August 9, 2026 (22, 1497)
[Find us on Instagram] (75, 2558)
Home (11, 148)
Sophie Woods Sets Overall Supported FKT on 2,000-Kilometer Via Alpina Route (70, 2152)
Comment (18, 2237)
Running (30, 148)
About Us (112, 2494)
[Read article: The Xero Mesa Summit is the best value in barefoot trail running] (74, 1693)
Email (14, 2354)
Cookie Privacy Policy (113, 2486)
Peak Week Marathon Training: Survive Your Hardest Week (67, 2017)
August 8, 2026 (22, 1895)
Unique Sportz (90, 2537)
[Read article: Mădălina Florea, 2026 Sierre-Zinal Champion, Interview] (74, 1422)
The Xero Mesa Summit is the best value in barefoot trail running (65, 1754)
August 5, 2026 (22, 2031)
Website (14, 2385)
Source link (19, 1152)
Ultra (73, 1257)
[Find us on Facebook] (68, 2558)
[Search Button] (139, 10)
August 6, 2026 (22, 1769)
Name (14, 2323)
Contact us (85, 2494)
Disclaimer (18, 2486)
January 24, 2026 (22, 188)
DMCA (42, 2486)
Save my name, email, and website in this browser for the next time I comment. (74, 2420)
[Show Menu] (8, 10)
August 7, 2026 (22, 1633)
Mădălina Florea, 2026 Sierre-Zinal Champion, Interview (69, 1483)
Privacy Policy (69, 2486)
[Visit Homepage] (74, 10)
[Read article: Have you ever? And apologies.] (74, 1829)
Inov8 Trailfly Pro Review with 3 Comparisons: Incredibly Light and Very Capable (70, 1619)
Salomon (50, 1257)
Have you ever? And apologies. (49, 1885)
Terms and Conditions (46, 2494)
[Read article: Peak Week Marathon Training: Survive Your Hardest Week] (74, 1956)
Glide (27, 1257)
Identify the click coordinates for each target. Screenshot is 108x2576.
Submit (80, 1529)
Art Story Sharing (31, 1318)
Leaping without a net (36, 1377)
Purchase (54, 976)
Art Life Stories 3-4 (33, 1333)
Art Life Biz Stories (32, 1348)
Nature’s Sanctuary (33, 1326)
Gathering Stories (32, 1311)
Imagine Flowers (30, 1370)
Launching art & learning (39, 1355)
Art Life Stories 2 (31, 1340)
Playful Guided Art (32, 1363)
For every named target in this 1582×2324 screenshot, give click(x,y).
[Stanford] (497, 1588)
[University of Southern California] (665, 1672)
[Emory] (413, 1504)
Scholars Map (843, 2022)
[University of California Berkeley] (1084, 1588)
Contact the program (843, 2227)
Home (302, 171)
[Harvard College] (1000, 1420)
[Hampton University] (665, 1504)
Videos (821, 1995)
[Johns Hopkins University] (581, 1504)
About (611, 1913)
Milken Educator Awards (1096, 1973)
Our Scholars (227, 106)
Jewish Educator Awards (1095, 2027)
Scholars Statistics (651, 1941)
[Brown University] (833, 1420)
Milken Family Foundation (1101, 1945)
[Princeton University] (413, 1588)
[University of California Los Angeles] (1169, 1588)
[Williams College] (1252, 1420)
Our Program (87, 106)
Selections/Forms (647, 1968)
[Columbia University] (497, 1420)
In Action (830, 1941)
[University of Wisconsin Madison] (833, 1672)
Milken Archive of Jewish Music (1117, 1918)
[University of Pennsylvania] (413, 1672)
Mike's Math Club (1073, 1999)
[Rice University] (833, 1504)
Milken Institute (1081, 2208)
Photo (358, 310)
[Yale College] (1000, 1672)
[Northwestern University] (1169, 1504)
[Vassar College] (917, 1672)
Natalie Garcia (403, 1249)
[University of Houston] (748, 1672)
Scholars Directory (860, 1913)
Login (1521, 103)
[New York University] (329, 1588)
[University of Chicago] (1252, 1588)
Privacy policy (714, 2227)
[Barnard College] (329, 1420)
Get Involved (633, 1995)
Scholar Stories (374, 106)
------
◆ BRIEF
Copy all lines from the data above that contain the word "value".

◆ ANSWER
[Read article: The Xero Mesa Summit is the best value in barefoot trail running] (74, 1693)
The Xero Mesa Summit is the best value in barefoot trail running (65, 1754)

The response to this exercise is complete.